Nicolás Maduro ha tenido un gran año.
Su logro más señalado ha sido disipar la amenaza creíble de ser desalojado del poder merced un referéndum revocatorio que, de haberse llevado a cabo el año que termina, lo habría obligado a dejar el Palacio de Miraflores para ver, quizá desde el exilio, cómo el enorme repudio que Maduro despierta en la población venezolana, elevaba a la presidencia, con una avalancha de votos, a un hipotético candidato de oposición.
Increíblemente, el que pudo haber sido un fin de año decisivo para la oposición democrática no lo fue.
Observadores ecuánimes coinciden en que la gestión de la MUD lució, últimamente, como otra oportunidad perdida para la acumulación de fuerzas que habría problematizado la impertérrita actitud dictatorial del régimen.
Tal consenso se densifica ante el peor error cometido por la dirección (¿colegiada o escindida?) de la MUD: suspender en seco una pacífica, vigorosa ofensiva ciudadana para acudir a un fementido “diálogo” con los cortagargantas de Maduro y sus “facilitadores” internacionales sin antes obtener elementales condiciones que elevasen el costo político de la gesticulación “democrática”, tan propia de las dictaduras posmodernas que inauguró Chávez en nuestra América.
Liberar a Leopoldo López y a un centenar de rehenes, suspender las fullerías dilatorias del colegio electoral y fijar una fecha para el revocatorio. Nada más se pedía. Solo así tendría sentido dialogar sobre la insostenibilidad del modelo económico que Maduro y los suyos campanudamente llaman “legado de Chávez” y sobre la criminal crisis humanitaria que padecen los venezolanos.
Esto ocurría al tiempo que todo indicaba que dos estrategias opositoras, hasta entonces antagónicas, habían logrado al fin confluir en forma coordinada y comenzaban a rendir frutos para, literalmente, acorralar al gobierno. Me refiero a la “presión de la calle”, propugnada, por un lado, por María Corina Machado y el líder cautivo, Leopoldo López. Por el otro, los factores más cautos de la MUD, con Henrique Capriles como cabeza más visible, impulsaban una tenaz estrategia constitucionalista y electoral.
La población premió, a comienzos de septiembre, la aparente consolidación de ese cauce único con una sobrecogedora manifestación pública, pacífica, nunca antes vista desde 2002. Entonces vino la anticlimática “frenada de burro” de lo que hasta entonces había parecido arrancada de purasangres.
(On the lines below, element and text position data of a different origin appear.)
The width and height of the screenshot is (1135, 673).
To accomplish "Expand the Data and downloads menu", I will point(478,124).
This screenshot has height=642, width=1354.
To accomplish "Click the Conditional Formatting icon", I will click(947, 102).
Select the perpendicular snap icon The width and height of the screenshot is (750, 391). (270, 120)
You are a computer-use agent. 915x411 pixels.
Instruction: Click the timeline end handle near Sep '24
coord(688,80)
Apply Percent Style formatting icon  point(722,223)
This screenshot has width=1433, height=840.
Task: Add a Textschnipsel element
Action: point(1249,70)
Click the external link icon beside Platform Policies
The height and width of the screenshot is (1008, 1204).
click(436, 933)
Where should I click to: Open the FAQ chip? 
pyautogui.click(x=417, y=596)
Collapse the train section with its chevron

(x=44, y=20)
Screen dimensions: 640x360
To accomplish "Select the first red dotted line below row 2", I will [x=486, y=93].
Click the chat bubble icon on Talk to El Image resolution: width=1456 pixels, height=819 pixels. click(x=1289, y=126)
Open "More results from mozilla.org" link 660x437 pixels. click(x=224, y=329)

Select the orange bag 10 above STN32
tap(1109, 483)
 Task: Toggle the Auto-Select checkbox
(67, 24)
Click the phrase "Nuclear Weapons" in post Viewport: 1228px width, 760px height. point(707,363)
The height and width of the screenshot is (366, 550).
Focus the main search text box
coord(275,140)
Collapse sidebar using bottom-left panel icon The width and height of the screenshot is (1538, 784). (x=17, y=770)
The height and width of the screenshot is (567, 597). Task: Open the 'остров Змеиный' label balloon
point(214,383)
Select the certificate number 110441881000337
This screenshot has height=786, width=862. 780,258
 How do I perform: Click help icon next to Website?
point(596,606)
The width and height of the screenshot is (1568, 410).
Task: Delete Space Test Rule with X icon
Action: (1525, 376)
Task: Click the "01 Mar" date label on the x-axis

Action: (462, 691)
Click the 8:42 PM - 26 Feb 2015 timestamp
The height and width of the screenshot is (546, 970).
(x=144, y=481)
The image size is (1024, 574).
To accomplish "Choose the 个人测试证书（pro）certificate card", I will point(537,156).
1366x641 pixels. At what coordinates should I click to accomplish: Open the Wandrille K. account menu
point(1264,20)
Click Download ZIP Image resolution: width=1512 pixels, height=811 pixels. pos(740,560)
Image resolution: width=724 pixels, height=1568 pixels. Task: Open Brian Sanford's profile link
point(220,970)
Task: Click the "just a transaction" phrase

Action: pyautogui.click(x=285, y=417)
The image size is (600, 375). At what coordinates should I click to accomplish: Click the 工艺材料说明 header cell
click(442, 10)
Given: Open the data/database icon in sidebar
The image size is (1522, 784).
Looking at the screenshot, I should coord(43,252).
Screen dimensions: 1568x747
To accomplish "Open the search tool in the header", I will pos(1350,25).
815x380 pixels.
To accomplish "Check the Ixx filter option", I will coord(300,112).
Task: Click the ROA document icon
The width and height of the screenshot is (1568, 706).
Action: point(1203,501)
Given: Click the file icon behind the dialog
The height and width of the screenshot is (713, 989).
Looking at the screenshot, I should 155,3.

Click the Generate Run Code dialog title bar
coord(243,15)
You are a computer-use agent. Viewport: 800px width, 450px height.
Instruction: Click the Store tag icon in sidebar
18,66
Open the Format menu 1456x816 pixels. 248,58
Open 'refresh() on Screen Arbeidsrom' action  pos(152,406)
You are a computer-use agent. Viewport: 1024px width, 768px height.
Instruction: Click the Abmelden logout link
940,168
Los delegados de la MUD —uno de ellos sospechoso desde hace tiempo de ser agente del Gobierno— emergieron de la primera reunión suscribiendo una declaración obviamente redactada por sus adversarios en la que paladinamente daban por cierto el embuste de una “guerra económica” con que Maduro ha justificado todos sus desafueros. Celebraron también la liberación discrecional de un puñado de rehenes, cautivos sin proceso, como un síntoma alentador. Y todo esto, según la MUD, por no desairar al Vaticano, invitado de última hora aunque, la verdad sea dicha, el Vaticano siempre llega tarde a la hora de mediar, como ocurrió, por ejemplo, con el Holocausto judío.
¿Alguna hipótesis que explique los últimos dislates de la MUD? Tengo una, muy malpensante, pero es la única que alcanzo a hacerme: la de que, mirando la zona de desastre en que 18 años de chavismo han convertido a Venezuela, ningún político de la MUD con dos dedos de frente quiere arrostrar la tarea de gobernar de inmediato lo ingobernable.
Por eso, quizá, prefieran “esperar y ver” si aparece en 2017 un imaginario militar narcochavista, reemplazante de Maduro desde la vicepresidencia, que acuda al Fondo Monetario Internacional. Un milico “dialogable” que convoque elecciones generales tan pronto mejoren los precios del petróleo.
Soñar es barato, y mientras se despejan dudas, tengan todas unas felices fiestas navideñas.